## WHAT THE TASK REQUIRES
The required output is the exact run of lines from the one that contains "951x761 pixels." to the end of the data, with every picture left out.

** DATA follows **

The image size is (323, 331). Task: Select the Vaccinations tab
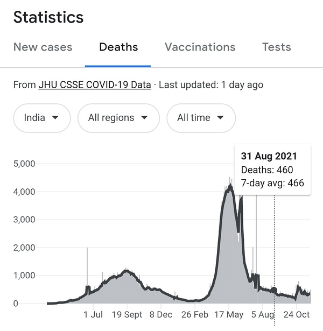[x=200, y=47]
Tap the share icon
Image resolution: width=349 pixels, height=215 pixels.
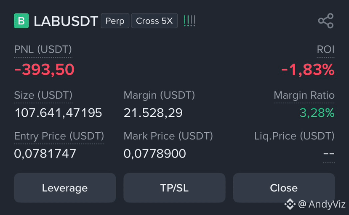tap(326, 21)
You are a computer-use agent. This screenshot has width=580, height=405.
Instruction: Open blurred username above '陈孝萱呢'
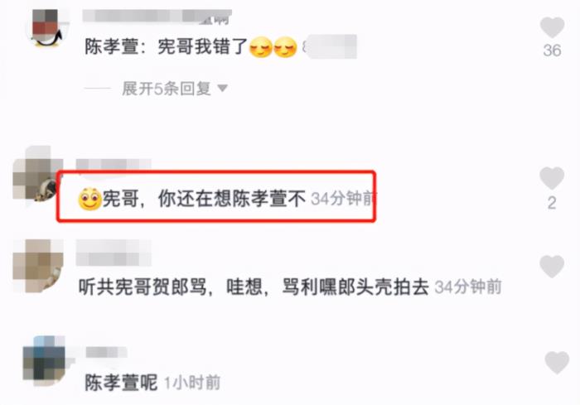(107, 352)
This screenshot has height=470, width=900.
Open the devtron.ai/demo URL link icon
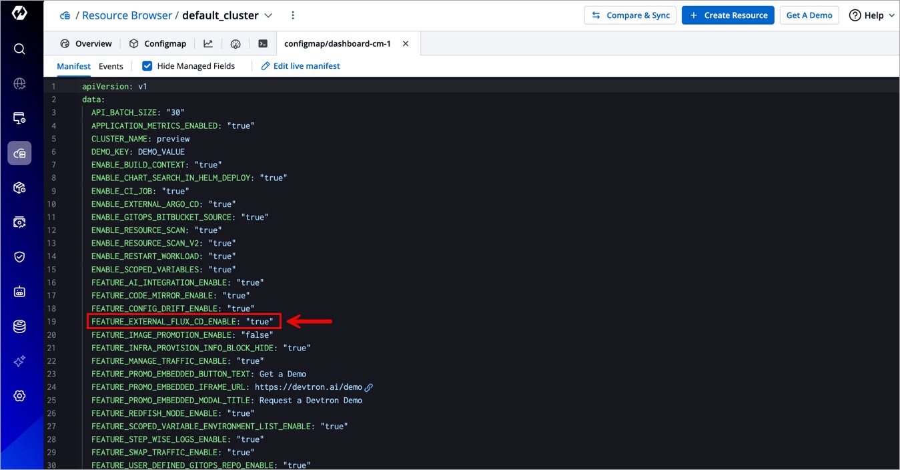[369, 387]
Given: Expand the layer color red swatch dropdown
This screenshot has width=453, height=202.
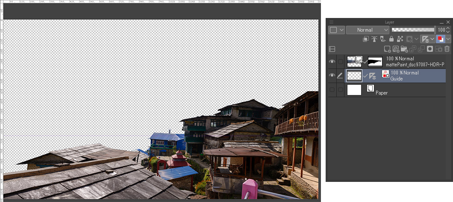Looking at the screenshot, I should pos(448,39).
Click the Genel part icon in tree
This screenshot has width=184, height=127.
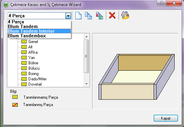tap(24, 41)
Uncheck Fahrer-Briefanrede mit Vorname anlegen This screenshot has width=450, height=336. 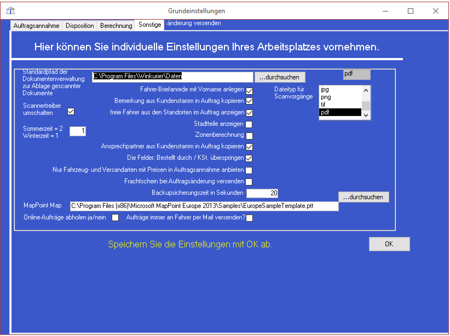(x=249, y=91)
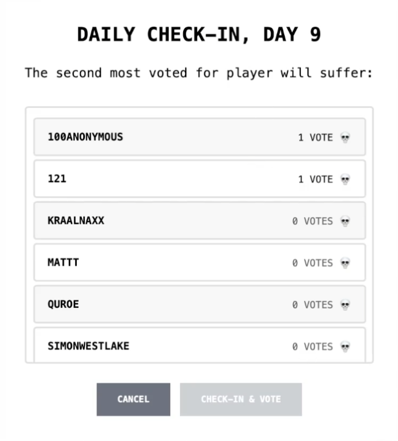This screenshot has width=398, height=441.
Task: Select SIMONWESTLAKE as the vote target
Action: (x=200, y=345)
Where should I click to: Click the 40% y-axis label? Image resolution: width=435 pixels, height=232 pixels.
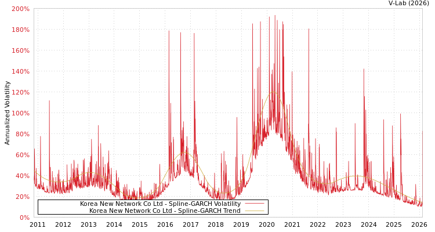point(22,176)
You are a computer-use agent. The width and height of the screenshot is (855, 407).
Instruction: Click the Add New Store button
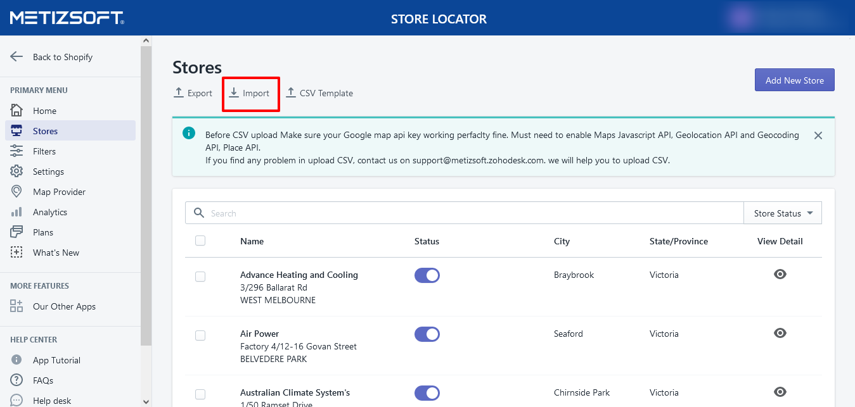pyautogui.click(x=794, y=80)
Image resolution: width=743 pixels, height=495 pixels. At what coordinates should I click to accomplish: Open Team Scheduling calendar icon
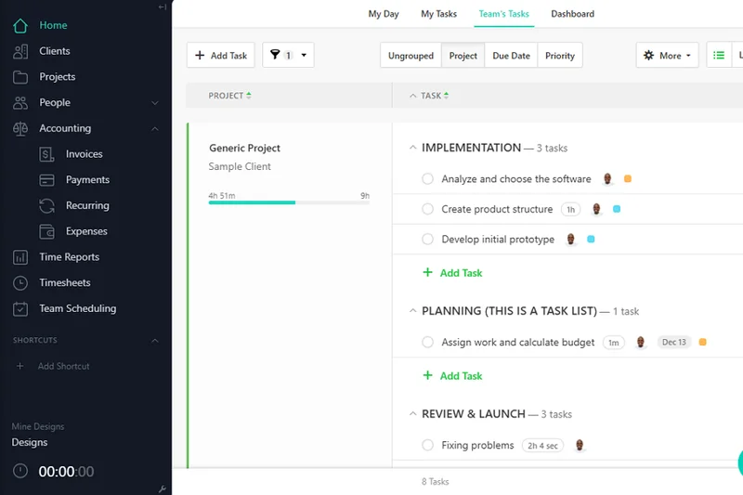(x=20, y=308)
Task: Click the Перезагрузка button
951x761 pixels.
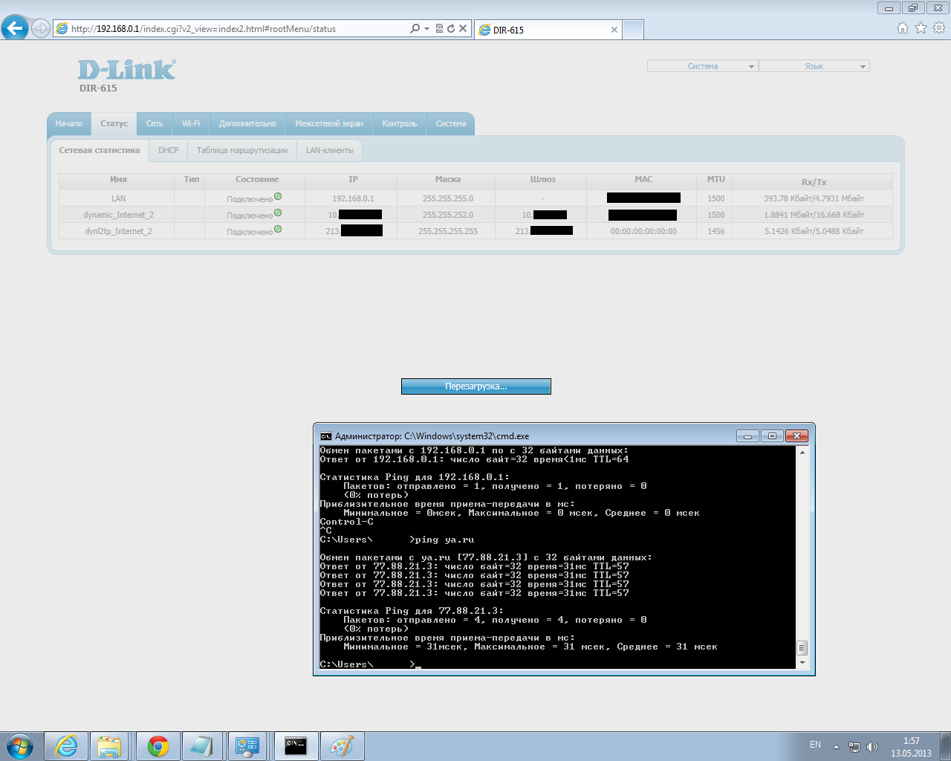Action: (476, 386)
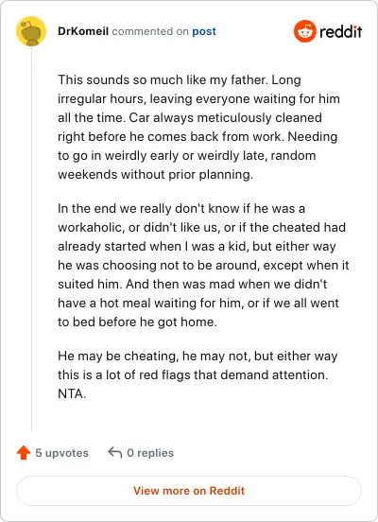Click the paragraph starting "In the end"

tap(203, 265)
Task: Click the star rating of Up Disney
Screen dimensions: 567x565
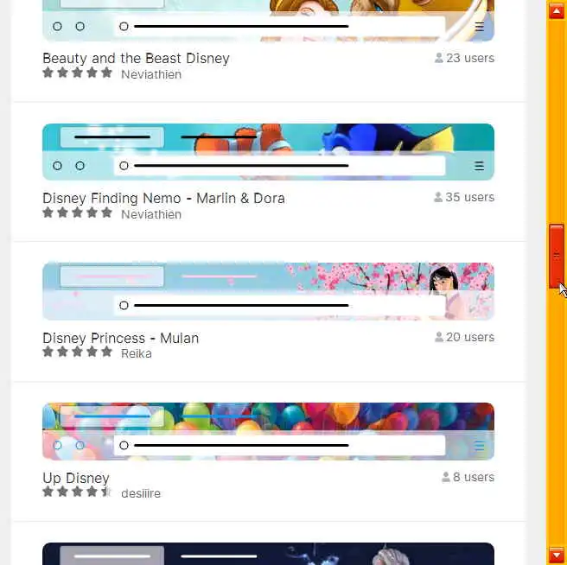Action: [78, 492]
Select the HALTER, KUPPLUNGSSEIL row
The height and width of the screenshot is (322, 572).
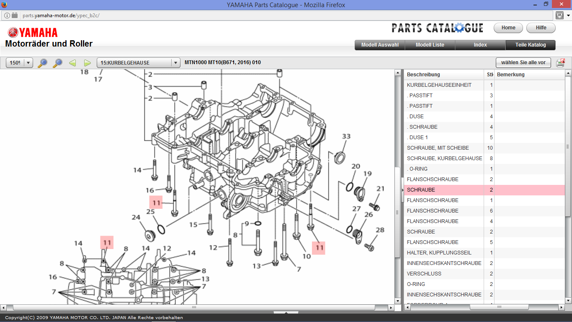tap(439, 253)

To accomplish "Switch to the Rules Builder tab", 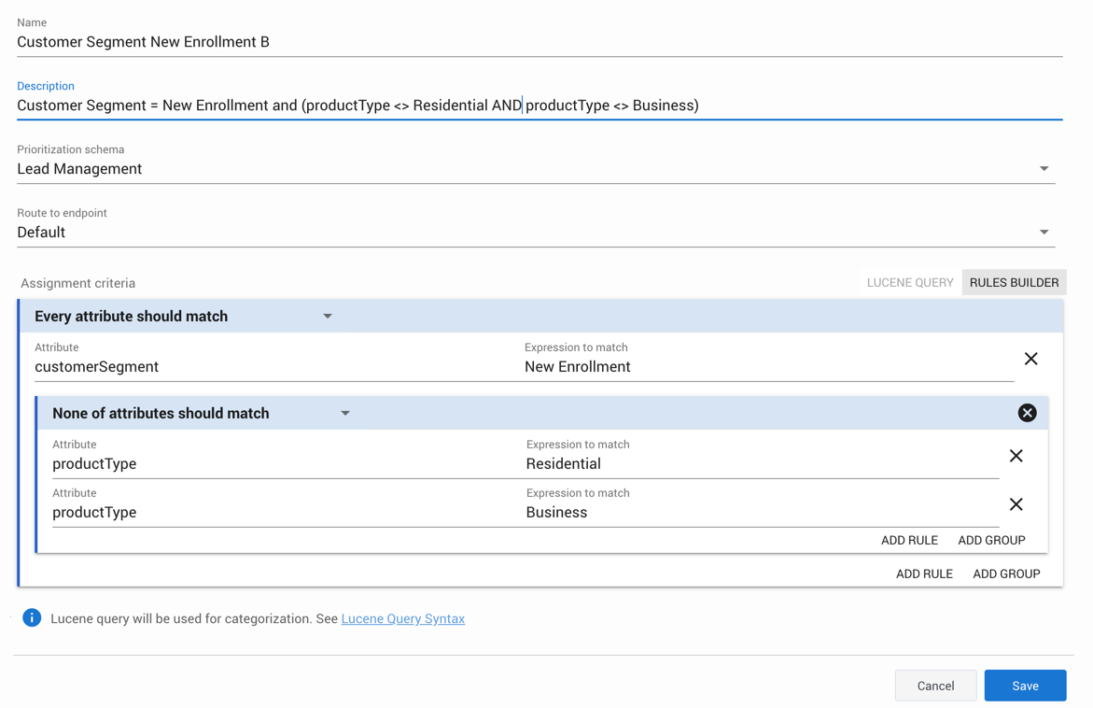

** End of DATA **

## OUTPUT
951x761 pixels.
Action: (476, 386)
Click the paragraph starting "In the end"

tap(203, 265)
Task: Click the star rating of Up Disney
Screen dimensions: 567x565
Action: [78, 492]
Select the HALTER, KUPPLUNGSSEIL row
The height and width of the screenshot is (322, 572).
tap(439, 253)

To accomplish "Switch to the Rules Builder tab", 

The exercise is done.